(Dataset entries)
========================
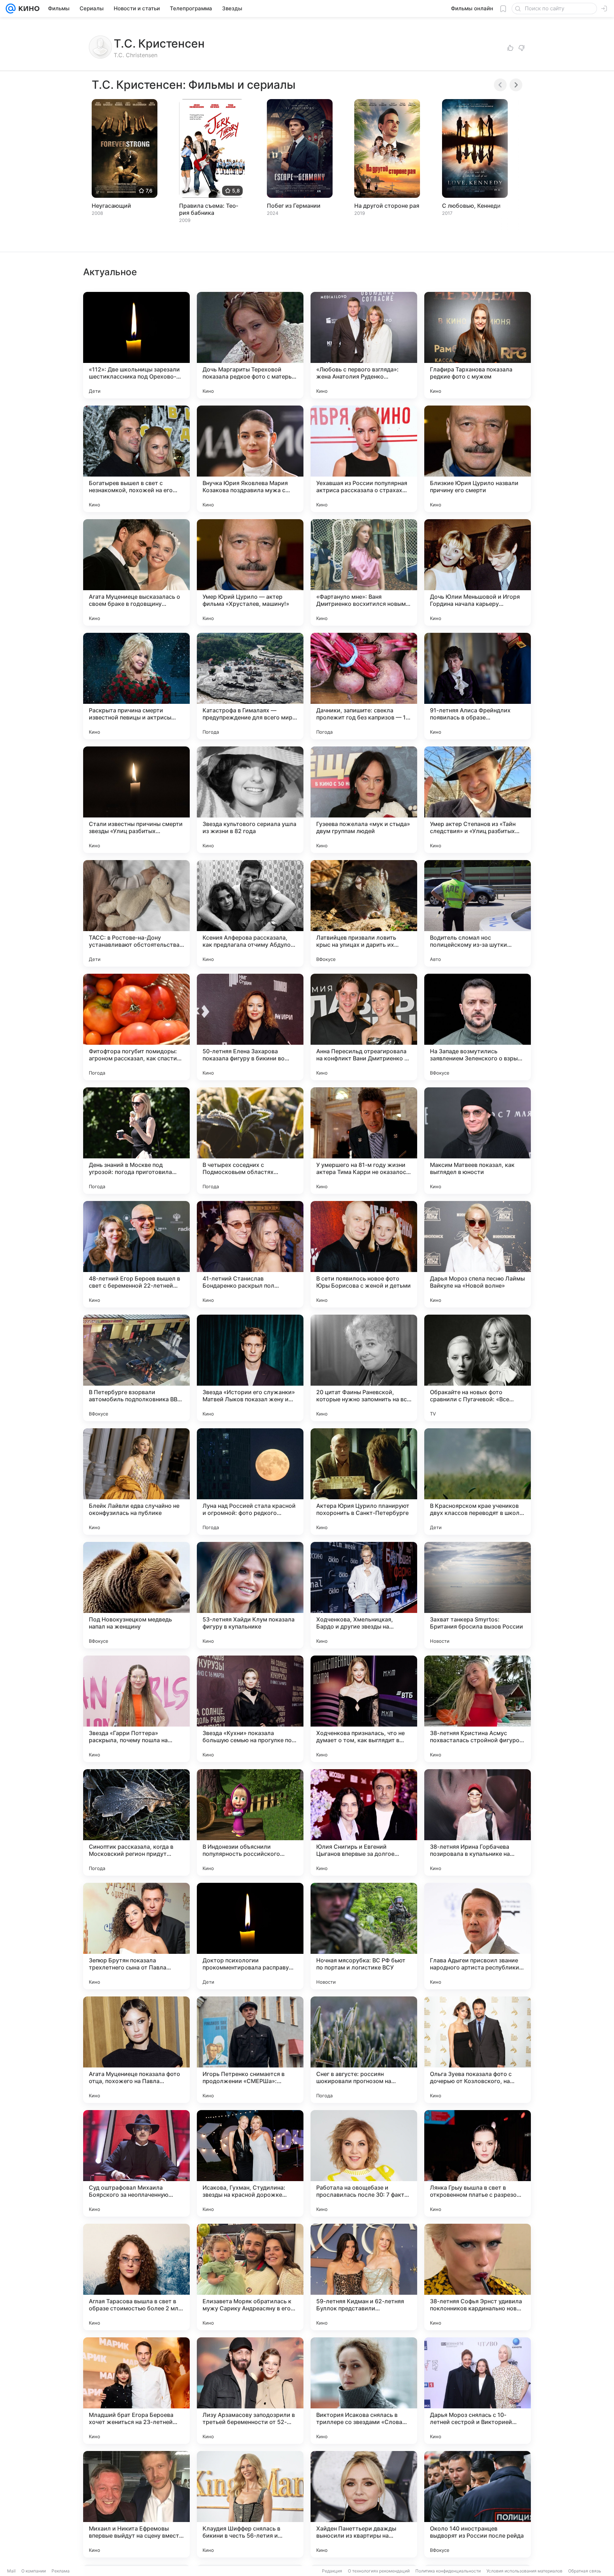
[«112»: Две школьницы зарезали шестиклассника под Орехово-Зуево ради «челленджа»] (136, 345)
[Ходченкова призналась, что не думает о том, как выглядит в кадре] (364, 1709)
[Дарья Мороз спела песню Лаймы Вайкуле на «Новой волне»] (477, 1254)
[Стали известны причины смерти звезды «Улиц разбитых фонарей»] (136, 799)
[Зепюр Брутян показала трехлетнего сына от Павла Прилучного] (136, 1936)
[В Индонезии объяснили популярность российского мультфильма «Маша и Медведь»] (250, 1822)
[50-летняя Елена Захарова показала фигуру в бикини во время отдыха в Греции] (250, 1027)
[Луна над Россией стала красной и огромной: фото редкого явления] (250, 1481)
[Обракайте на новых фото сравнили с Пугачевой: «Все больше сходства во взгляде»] (477, 1368)
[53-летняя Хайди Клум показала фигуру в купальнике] (250, 1595)
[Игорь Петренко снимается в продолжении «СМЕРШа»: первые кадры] (250, 2049)
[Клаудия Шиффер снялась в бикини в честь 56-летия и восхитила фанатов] (250, 2504)
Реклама (61, 2571)
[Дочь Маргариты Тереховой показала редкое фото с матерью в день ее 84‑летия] (250, 345)
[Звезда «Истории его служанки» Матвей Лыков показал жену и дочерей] (250, 1368)
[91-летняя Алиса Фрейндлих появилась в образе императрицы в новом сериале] (477, 686)
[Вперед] (516, 84)
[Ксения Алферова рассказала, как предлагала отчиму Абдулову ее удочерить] (250, 913)
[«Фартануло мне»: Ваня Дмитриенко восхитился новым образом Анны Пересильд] (364, 572)
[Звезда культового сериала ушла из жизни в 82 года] (250, 799)
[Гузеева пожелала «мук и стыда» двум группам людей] (364, 799)
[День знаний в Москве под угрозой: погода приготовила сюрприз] (136, 1140)
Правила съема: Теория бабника (208, 209)
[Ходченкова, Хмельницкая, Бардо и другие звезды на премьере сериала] (364, 1595)
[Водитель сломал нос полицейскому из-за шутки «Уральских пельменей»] (477, 913)
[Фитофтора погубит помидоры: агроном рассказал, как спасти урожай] (136, 1027)
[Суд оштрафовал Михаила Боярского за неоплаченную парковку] (136, 2163)
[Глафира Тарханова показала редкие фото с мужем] (477, 345)
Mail (11, 2571)
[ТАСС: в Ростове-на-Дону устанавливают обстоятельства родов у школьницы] (136, 913)
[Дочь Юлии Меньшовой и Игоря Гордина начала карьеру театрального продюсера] (477, 572)
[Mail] (11, 8)
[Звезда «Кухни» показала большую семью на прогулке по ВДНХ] (250, 1709)
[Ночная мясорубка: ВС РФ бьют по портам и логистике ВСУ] (364, 1936)
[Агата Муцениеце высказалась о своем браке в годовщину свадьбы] (136, 572)
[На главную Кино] (27, 8)
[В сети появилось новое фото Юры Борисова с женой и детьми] (364, 1254)
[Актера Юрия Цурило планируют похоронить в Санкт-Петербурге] (364, 1481)
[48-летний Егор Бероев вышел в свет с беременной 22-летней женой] (136, 1254)
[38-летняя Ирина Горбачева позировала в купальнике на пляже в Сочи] (477, 1822)
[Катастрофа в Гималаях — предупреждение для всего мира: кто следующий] (250, 686)
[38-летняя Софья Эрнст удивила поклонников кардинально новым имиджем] (477, 2277)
========================
• ACTIVITY: Working from the entries above, filter out every line that lacks "Дочь" and copy what remains.

• WRITTEN SOLUTION:
[Дочь Маргариты Тереховой показала редкое фото с матерью в день ее 84‑летия] (250, 345)
[Дочь Юлии Меньшовой и Игоря Гордина начала карьеру театрального продюсера] (477, 572)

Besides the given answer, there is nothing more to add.